Traders have been spooked by the prospect that Chancellor Kwasi Kwarteng's unfunded £45billion tax giveaway will fuel inflation.

Within minutes of markets closing ed, Mr. Bailey released a statement making it clear that the MPC, which he chairs, is ready to act to bring rising prices under control.

Mr. Bailey said the Monetary Policy Committee (MPC) would discuss the impact of the Chancellor's new mini-budget at its next meeting in early November - quashing speculation that the Bank could announce emergency measures this week.

"As the MPC has made clear, it will carry out a full assessment at its next scheduled meeting of the impact on demand and inflation of the announcements of the government and the fall of the pound sterling, and will act accordingly,” he said.

“The MPC will not hesitate to change interest rates as much as necessary to bring the 'inflation at the 2% target in a sustainable way over the medium term.'

The statement came minutes after Mr rules for the government, after the rules he inherited from his predecessor Rishi Sunak were torn on Friday.

Most importantly, he also revealed that the government's spending watchdog ent, the Office of Budget Responsibility, will be permitted to publish its assessment of the impact of its changes alongside the statement. The OBR was prevented from doing so last Friday on the grounds that the Chancellor's package was not a full budget.

With inflation currently at 9.9% and interest rates the only the Bank's leverage to reduce it, Mr. Bailey's ambition to bring it back to the 2% medium-term objective implies a desire to introduce further sharp increases in the base rate.

And his comment that the policy rate will be allowed to rise "as much as necessary" will fuel expectations that it could reach levels even higher than the 6% predicted by some traders - driving up lending mortgages and the cost of borrowing.

Bank warns interest rates will rise 'as much as necessary' to contain inflation
IndyEat

The Bank of England today warned that 'she was prepared to raise interest rates "as much as necessary" to contain inflation.

But Governor Andrew Bailey rejected suggestions that the monetary policy committee tasked with setting rates could hold an emergency meeting to force an immediate hike, insisting any changes would come at their scheduled meeting in November.

The warning came amid panic in markets over from Friday's mini-budget, which triggered a sharp drop in the value of the pound, which hit a record low just above $1.03 against the US dollar in early trading today. p>

Traders have been spooked by the prospect that Chancellor Kwasi Kwarteng's unfunded £45billion tax giveaway will fuel inflation.
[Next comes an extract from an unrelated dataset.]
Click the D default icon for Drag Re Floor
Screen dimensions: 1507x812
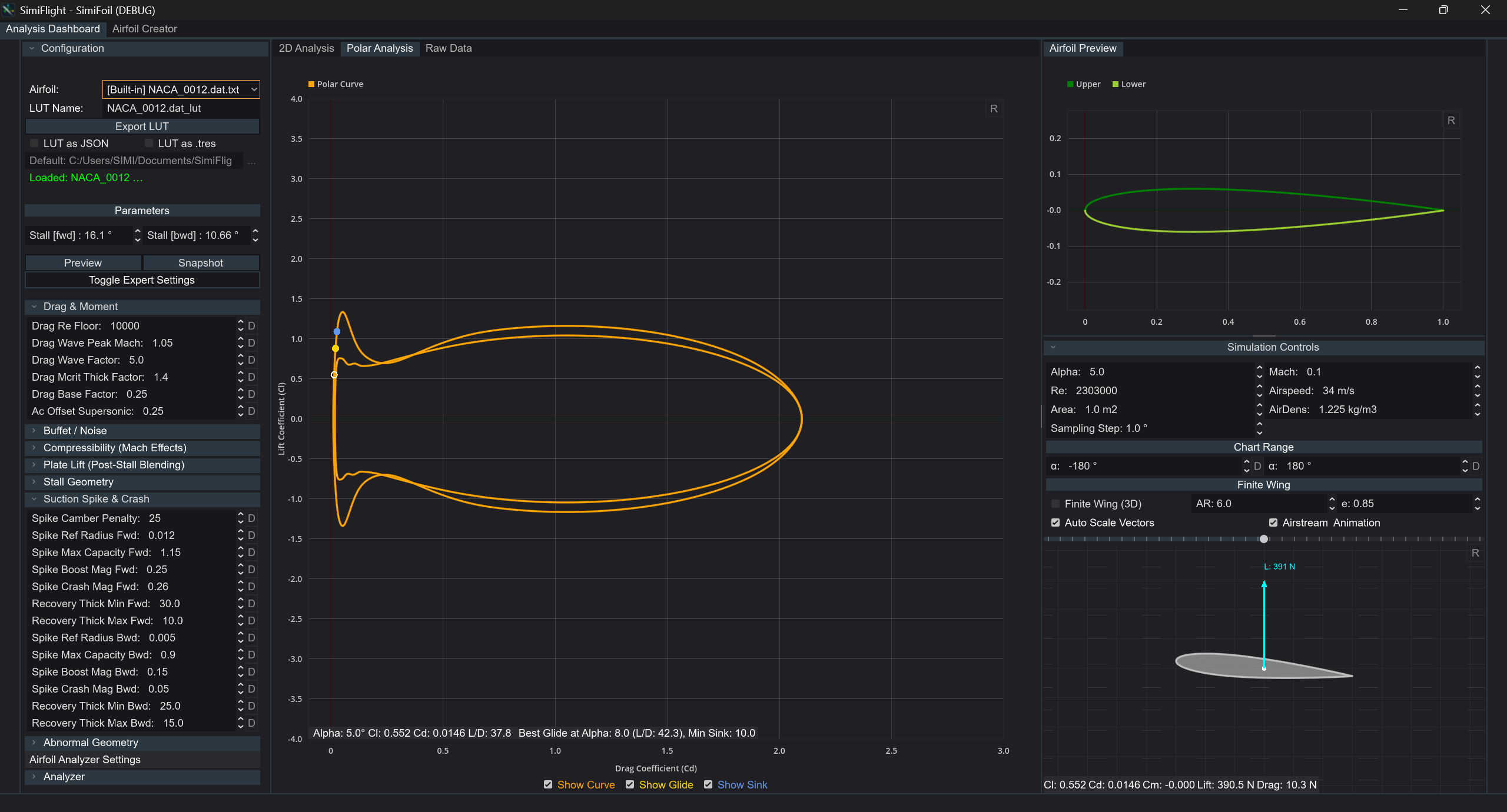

Within minutes of markets closing ed, Mr. Bailey released a statement making it clear that the MPC, which he chairs, is ready to act to bring rising prices under control.

Mr. Bailey said the Monetary Policy Committee (MPC) would discuss the impact of the Chancellor's new mini-budget at its next meeting in early November - quashing speculation that the Bank could announce emergency measures this week.

"As the MPC has made clear, it will carry out a full assessment at its next scheduled meeting of the impact on demand and inflation of the announcements of the government and the fall of the pound sterling, and will act accordingly,” he said.

“The MPC will not hesitate to change interest rates as much as necessary to bring the 'inflation at the 2% target in a sustainable way over the medium term.'

The statement came minutes after Mr rules for the government, after the rules he inherited from his predecessor Rishi Sunak were torn on Friday.

Most importantly, he also revealed that the government's spending watchdog ent, the Office of Budget Responsibility, will be permitted to publish its assessment of the impact of its changes alongside the statement. The OBR was prevented from doing so last Friday on the grounds that the Chancellor's package was not a full budget.

With inflation currently at 9.9% and interest rates the only the Bank's leverage to reduce it, Mr. Bailey's ambition to bring it back to the 2% medium-term objective implies a desire to introduce further sharp increases in the base rate.

And his comment that the policy rate will be allowed to rise "as much as necessary" will fuel expectations that it could reach levels even higher than the 6% predicted by some traders - driving up lending mortgages and the cost of borrowing.